Wednesday, August 1, 2007

Here. Fine. Good.

My "irrational" fear of bridges collapsing while I'm driving on them doesn't seem so irrational anymore.

People were asking, so here I am.

I'm fine, the husband is fine.

All I can think about is someone like me, driving home in the heat and humidity and rush hour traffic- all you want to do is get home, or go out and see your friends...then the ground gives out and there you are.

Everything changes in an instant.

19 comments:

Nocturnal said...

I was wondering about you, I saw the breaking news (pardon the pun) on CNN. That is really scary, I hope the deaths/injuries are as minimal as possible.

Mamacita Chilena said...

wooooah, what happened?!? that did not show up on the news in Chile!

H said...

So glad to hear you're okay. I've been freaking out about bridges ever since I saw Mothman Prophecies. Now I know I was justified.

Butrfly Garden said...

I know. I wrote a post, but it seemed so...I don't know. I'm just going to keep praying.

I don't handle stuff like this well. At least I know my family is all okay. That's enough for me right now. I'm just going to keep praying.

I'm glad you're okay.

Brillig said...

Yikes. I'm glad you're okay.

Flenker said...

Well I just sent you an email, I guess I should've checked here first. But I'm glad to hear that you are ok, I was a little panicky trying to contact H and (understandably) not being able to get through. Thankfully text messaging was there to save the day and to see that my friends in the area are alright.

-R- said...

Yeah, my husband called me in a panic at about 6:15. I don't even take that bridge to get home, and I was still at work, but he was freaked out nonetheless. I'm glad you and your family are ok.

viciousrumours said...

When I opened my browser tonight it was the first thing that popped into my mind, "I hope Whiskey Marie has something up to let us all know she's okay." I'm glad to hear you and your husband are well, I hope no one you know was involved.

Sandy said...

Glad you're ok.

3carnations said...

I'm glad you're OK. How terrible and scary.

T said...

Glad you are OK.

Jag was actually blissfully unaware of any tragedy until I got a hold of her. She couldn't figure out why I was concerned.

Stefanie said...

Glad you're OK. (Obviously I was, luckily, no where near that bridge at the time, either.) Talk about terrifying, though!

Courtney said...

Been thinking about you... thanks for posting.

nancypearlwannabe said...

Seriously, that is so effed up. It's worse than the tunnels collapsing on cars in Boston, at least that only happened to one person and they didn't plunge 70 feet to a watery death.

Glad you and the hubby are okay!

Katrin said...

Good that you're okay!

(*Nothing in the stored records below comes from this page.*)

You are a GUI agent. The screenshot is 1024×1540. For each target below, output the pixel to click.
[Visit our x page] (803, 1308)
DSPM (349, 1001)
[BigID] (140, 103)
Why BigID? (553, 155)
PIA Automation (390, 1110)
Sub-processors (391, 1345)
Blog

I also have family in the area, and I was freaked out. Why didn't they put up such a post?

Miss Kate said...

1. Yay that you're okay!
2. Katrin - putting a post in the middle was thought of as a unnecessary hindrance to river traffic, so they didn't design it for on. Seems weird in hindsight, but in the late 60's, some other bridges had gone down due to barges/ships hitting the support posts. So I'm sure the engineers thought it would be safer.

3carnations said...

I thought Katrin was asking why her FAMILY didn't put up some sort of (blog) post (saying they were OK)...not the bridgemakers.

Amaya said...

I'm glad to hear you're okay.
For the life of me, I can't remember where I saw the clip - but yesterday I saw this video of a guy crossing the street and then getting hit when two cars collided. One car literally rolled on top of him and after that you couldn't even see where he was. It was awful and I can't believe that, not only did I watch it, but that I'm re-telling it. Anyway, the bridge collapse was kinda like that - here one second and gone the next.
Almost surreal.

Domestically Disabled Girl said...

i'm so glad you are okay!

the whole thing has been difficult to explain to the three and five year old here at home. i think i'll be afraid of bridges for a while myself. it's an absolutely horriffic situation.